Tigh left without a word. Frith kept his eyes on Areline, watched her gaze track Tigh to the door.

‘Areline.'

She looked back at him with an effort. ‘Um. In class today, they fought. I think Wren tried to pull him into a Jump or something. I'm not sure. It was bad. They both sort of half disappeared. It looked really odd.'

She stopped, and gulped. Her expression rippled, like she was about to vomit.

‘Really odd,' she said. ‘Gods, it was. Like they turned inside out for a moment.

And then they came back. White seemed fine. Just shocked. But Wren … he had blood all over his mouth. I think his nose had bled. White said he didn't hit him. He screamed. He
screamed
at White. He called him some things I've never even … Then he said that we were all pathetic and that he was wasting his time here, and he was going. I tried to stop him, but … he pushed me. He actually pushed me away from him.'

Her hand went to her chest. She looked close to tears.

‘We looked for him,' she said. ‘But he's gone. He used to disappear sometimes, in the evenings. He said he knew about the city's secret places. I think he's gone.'

The door opened, and Tigh walked back in, White shadowing him.

Frith stood.

‘Thank you, Areline. Tigh, be so good as to take Areline back to her room, will you?'

‘I think I should stay.'

‘There's really no need,' said Frith pleasantly.

White was watching him, his body tense. He never once looked at Areline, even when she stopped next to him on her way past and put her fingers timidly on his arm.

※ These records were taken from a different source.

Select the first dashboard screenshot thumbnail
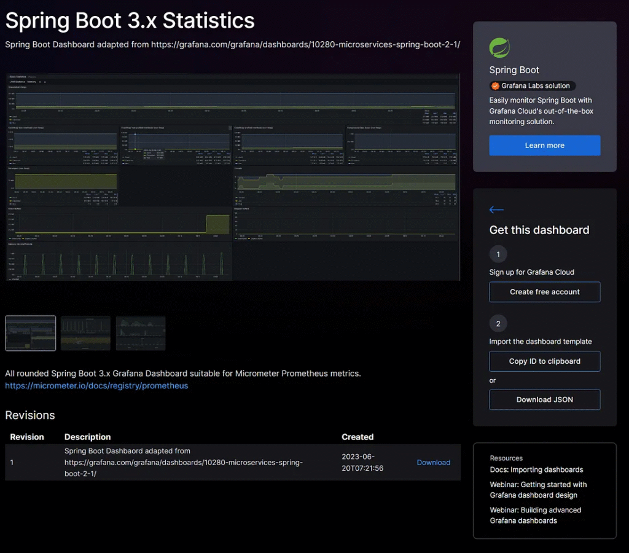 (x=31, y=333)
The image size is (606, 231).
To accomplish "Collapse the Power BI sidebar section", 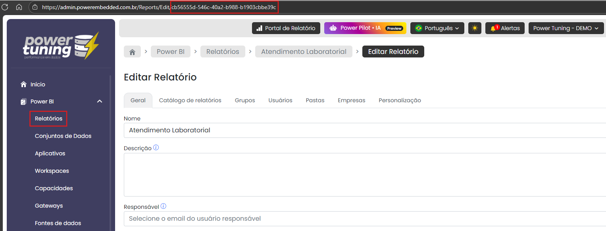I will 100,101.
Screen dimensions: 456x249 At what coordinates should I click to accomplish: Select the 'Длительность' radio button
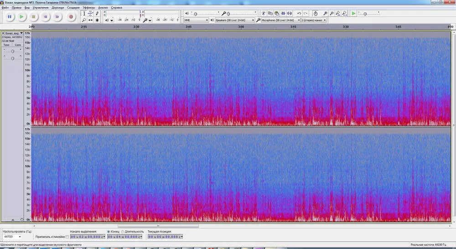click(x=123, y=232)
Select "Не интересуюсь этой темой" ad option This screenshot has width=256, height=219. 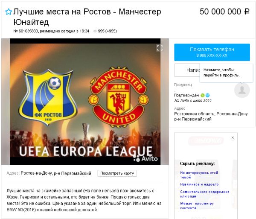click(199, 175)
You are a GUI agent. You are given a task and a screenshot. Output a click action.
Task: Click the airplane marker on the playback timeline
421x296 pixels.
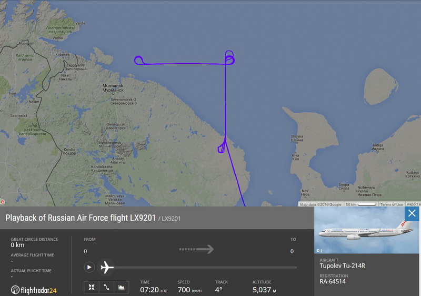pos(107,267)
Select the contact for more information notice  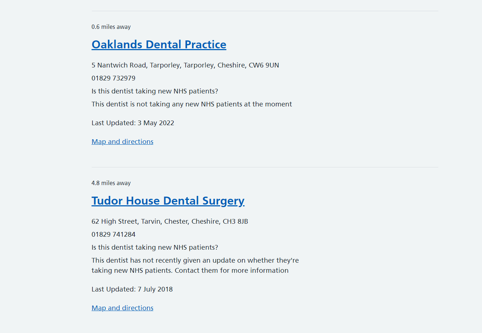(195, 265)
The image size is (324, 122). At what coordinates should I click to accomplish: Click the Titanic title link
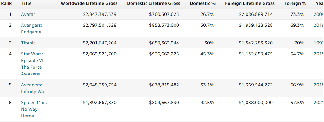click(28, 43)
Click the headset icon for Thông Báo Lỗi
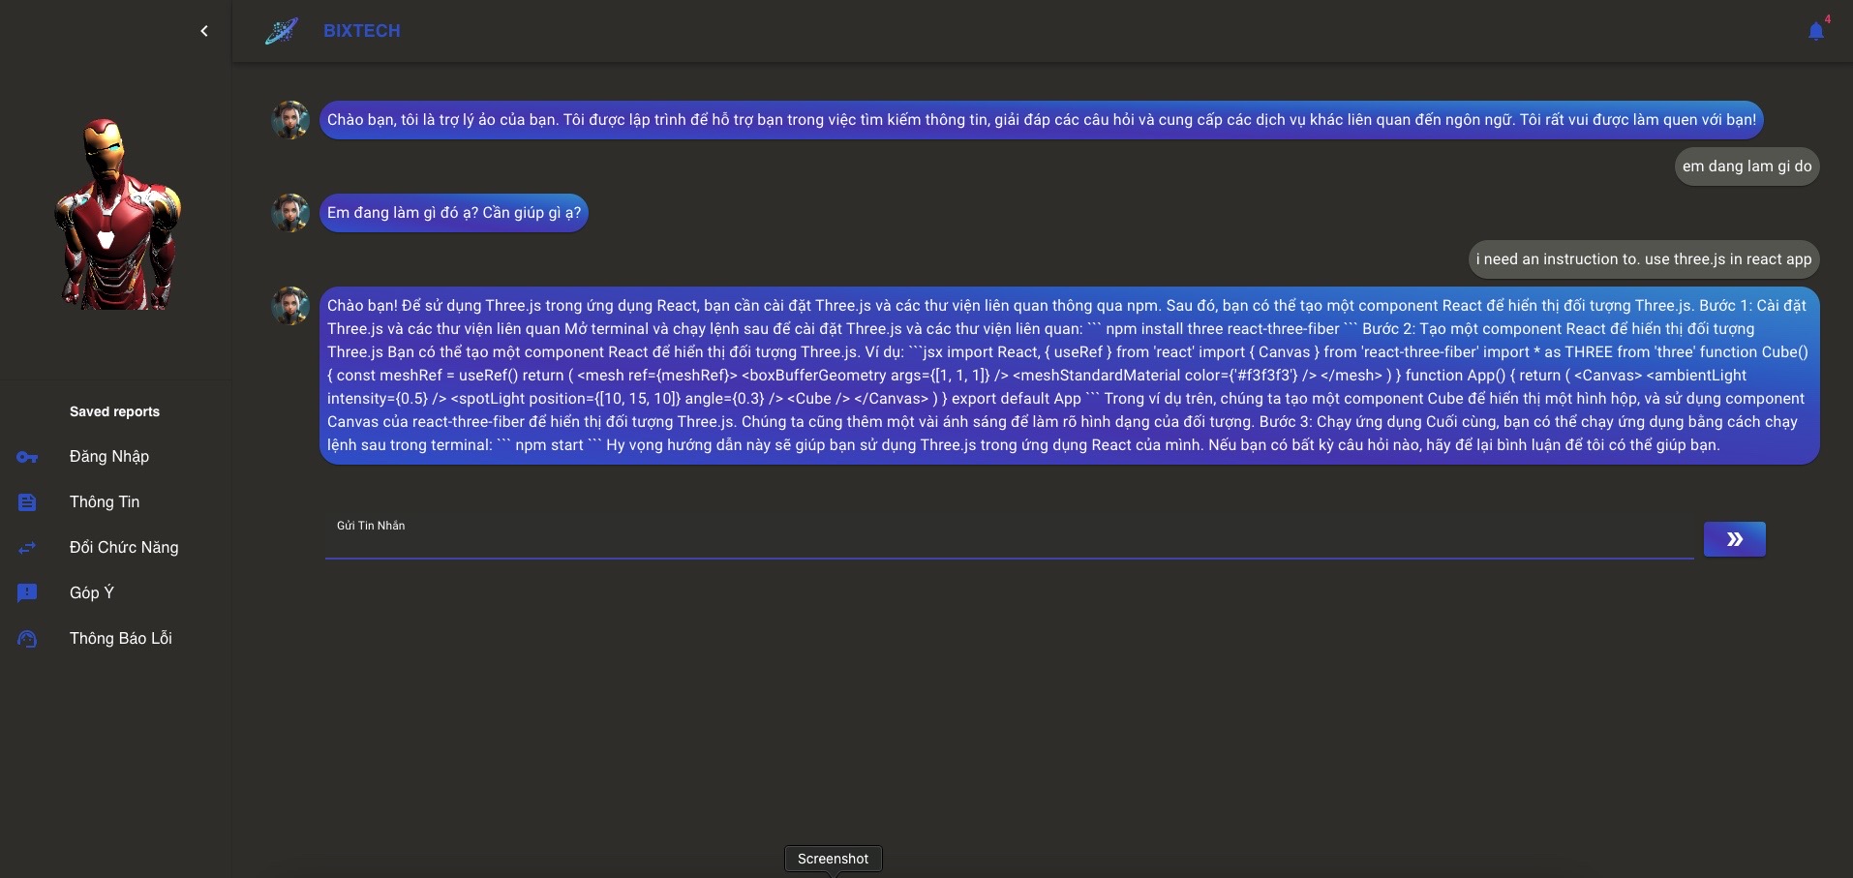Screen dimensions: 1853x878 tap(27, 639)
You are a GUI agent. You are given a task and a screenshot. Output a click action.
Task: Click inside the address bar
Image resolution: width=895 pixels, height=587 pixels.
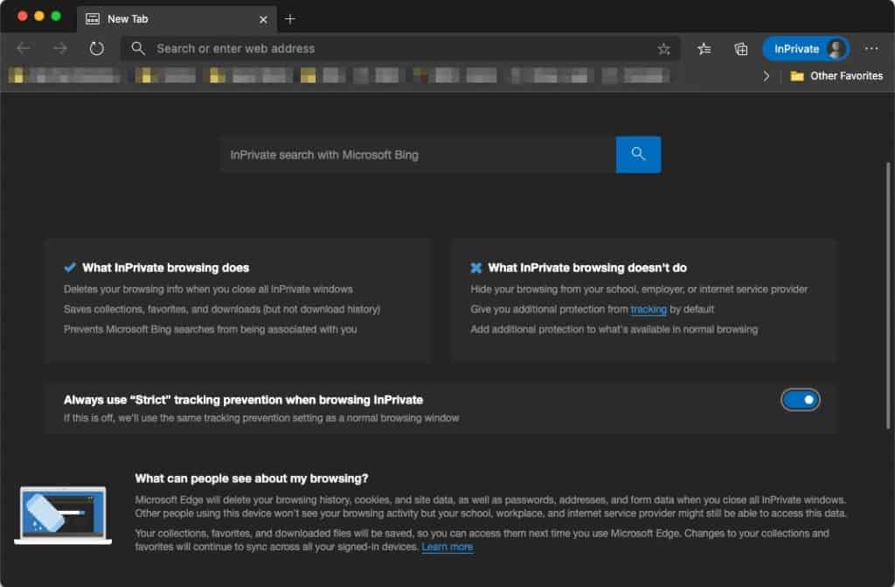350,48
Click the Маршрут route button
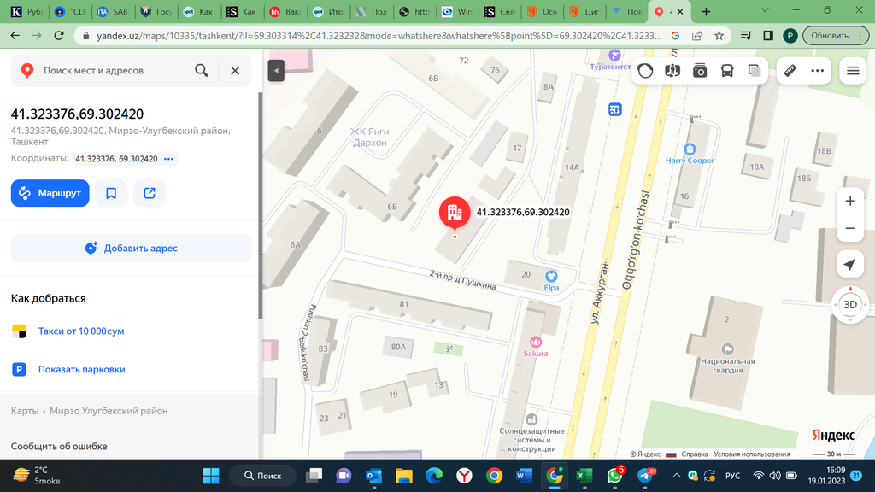The height and width of the screenshot is (492, 875). [x=50, y=193]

Once they were alone, Frith smiled at White.

‘Are you seeing Areline?' he asked.

‘No!' said White, shocked. ‘She is with Wren!'

Frith took a step forwards. White moved back. He looked ready to bolt. His eyes were dark, wary.

‘Calm down,' said Frith. ‘I'm not going to hurt you. I just want to know what happened.' Sometimes, the boy was so hard to read. He fascinated Frith because of that, like an exotic bird.

‘Areline told you, did she not?'

‘I want to hear you tell it.'

White stared at the carpet.

‘Wren doesn't like me,' he said, at last.

‘Why?'

‘Because of Areline.'

‘That's not the only reason, is it?'

White glanced at him.

‘Why else, White?' said Frith. Now we would see how self-aware the prodigy was.